◆ **About this task**:
Find every line in the records that holds the string "section". Copy each one.

◆ **Supplied data**:
*****

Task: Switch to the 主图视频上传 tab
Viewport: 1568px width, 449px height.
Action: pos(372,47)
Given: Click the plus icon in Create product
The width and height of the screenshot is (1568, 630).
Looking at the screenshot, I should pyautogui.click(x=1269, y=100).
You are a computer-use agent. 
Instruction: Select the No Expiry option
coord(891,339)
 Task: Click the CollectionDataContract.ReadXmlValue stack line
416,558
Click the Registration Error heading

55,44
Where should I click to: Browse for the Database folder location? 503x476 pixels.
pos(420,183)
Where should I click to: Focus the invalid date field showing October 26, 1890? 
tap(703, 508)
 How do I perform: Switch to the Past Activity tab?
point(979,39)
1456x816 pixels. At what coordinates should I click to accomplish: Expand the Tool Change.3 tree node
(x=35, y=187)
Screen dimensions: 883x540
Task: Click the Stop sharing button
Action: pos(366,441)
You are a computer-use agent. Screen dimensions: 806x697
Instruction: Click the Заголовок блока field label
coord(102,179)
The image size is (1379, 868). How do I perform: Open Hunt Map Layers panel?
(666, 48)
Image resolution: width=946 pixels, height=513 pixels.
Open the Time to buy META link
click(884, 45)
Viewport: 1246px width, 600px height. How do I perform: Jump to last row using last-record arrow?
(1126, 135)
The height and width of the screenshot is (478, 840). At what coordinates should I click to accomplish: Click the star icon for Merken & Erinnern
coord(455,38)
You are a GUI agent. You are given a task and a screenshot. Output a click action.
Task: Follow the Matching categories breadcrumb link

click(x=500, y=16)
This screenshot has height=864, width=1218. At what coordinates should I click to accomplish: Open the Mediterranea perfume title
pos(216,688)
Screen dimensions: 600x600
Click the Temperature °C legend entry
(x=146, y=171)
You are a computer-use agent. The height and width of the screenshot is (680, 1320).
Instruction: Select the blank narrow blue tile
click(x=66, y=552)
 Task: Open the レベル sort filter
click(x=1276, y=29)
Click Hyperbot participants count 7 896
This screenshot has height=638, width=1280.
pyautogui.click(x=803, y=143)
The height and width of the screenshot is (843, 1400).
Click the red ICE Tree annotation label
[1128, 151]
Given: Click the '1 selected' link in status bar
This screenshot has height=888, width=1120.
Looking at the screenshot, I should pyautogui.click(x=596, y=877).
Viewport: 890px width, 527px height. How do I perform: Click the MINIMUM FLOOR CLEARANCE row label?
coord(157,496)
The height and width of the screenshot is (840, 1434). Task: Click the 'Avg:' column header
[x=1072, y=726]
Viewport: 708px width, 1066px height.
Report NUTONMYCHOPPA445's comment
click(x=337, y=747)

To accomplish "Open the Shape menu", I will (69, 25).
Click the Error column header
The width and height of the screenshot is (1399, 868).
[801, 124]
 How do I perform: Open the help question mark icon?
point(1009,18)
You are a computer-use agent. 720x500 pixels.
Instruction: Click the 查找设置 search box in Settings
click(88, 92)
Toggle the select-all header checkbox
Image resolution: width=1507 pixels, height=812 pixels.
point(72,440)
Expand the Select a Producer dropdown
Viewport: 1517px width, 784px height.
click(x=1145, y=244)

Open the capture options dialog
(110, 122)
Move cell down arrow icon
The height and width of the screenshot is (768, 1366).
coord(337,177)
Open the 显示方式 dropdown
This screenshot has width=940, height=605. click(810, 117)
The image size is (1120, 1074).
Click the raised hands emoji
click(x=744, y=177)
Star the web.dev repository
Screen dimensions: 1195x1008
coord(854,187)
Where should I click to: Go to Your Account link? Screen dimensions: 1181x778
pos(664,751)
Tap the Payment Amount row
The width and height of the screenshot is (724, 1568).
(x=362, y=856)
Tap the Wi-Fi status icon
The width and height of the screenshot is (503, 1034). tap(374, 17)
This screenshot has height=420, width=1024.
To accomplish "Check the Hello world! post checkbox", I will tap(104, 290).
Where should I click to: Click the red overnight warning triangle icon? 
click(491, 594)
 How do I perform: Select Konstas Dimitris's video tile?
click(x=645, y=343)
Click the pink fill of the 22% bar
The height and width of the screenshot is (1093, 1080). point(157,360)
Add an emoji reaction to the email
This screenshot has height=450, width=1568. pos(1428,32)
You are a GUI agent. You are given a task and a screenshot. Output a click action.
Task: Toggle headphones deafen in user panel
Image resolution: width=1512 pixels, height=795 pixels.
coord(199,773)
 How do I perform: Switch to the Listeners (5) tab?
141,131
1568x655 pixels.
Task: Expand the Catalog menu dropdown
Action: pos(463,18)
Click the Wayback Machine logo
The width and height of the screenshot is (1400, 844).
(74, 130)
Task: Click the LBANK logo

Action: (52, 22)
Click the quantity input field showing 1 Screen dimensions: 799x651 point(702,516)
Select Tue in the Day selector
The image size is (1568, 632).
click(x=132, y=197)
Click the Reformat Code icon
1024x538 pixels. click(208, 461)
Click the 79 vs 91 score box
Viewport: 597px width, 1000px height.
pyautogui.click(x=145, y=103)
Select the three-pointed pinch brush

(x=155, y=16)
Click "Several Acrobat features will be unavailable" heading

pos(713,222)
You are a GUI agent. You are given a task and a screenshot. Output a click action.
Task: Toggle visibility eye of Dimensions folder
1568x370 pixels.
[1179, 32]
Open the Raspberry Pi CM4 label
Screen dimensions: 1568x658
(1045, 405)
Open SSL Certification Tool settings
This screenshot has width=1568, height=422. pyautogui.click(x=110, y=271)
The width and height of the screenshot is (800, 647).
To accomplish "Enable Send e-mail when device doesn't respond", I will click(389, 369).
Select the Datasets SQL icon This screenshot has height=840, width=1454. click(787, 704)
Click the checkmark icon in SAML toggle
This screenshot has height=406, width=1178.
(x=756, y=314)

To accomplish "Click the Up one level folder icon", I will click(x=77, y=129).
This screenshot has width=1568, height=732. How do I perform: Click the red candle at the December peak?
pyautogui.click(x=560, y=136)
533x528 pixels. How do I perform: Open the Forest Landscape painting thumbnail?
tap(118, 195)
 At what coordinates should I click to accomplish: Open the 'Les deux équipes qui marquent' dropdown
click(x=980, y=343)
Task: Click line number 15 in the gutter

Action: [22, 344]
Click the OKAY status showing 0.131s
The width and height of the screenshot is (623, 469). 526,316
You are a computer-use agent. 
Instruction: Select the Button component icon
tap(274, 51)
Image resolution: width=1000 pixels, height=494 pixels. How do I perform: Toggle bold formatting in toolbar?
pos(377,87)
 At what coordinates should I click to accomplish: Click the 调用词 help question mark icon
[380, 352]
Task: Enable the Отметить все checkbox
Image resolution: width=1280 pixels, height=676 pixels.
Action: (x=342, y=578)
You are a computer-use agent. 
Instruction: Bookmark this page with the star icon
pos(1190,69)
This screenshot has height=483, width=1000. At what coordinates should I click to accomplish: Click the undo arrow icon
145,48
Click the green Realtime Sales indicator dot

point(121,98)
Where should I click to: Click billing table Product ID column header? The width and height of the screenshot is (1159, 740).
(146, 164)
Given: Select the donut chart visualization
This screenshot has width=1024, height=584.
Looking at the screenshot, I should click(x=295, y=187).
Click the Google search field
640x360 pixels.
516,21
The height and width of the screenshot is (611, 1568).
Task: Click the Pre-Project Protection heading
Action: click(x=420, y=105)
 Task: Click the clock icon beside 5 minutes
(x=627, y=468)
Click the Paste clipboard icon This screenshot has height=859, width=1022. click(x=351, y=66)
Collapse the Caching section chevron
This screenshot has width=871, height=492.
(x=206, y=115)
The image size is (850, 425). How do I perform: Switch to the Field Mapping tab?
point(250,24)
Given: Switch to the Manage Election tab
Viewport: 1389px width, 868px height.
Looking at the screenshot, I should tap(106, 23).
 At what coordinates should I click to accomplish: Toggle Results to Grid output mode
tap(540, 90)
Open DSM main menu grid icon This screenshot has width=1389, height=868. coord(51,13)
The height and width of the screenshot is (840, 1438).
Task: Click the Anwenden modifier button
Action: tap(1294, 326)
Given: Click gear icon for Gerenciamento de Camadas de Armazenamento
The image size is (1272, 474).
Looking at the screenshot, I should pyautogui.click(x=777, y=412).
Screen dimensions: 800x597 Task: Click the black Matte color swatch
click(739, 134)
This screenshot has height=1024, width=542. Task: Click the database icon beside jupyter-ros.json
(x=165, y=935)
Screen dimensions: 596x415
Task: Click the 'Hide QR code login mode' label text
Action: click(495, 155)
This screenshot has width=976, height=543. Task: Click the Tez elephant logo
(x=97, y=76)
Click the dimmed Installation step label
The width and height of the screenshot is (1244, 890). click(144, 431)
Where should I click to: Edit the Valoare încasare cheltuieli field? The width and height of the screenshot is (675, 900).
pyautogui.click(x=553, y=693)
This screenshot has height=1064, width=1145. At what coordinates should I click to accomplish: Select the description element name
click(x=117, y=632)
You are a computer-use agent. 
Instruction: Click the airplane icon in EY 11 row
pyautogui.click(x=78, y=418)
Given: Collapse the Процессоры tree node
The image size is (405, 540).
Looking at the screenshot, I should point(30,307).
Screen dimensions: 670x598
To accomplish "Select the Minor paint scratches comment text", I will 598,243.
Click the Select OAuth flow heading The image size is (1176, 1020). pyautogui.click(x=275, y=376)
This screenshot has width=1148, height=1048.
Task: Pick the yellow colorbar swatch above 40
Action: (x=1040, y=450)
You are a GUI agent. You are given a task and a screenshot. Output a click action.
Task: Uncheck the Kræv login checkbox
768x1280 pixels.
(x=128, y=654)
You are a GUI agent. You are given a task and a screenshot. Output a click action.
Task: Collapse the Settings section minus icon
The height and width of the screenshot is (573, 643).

*****

◆ **Solved exercise**:
Collapse the Caching section chevron
Task: Collapse the Settings section minus icon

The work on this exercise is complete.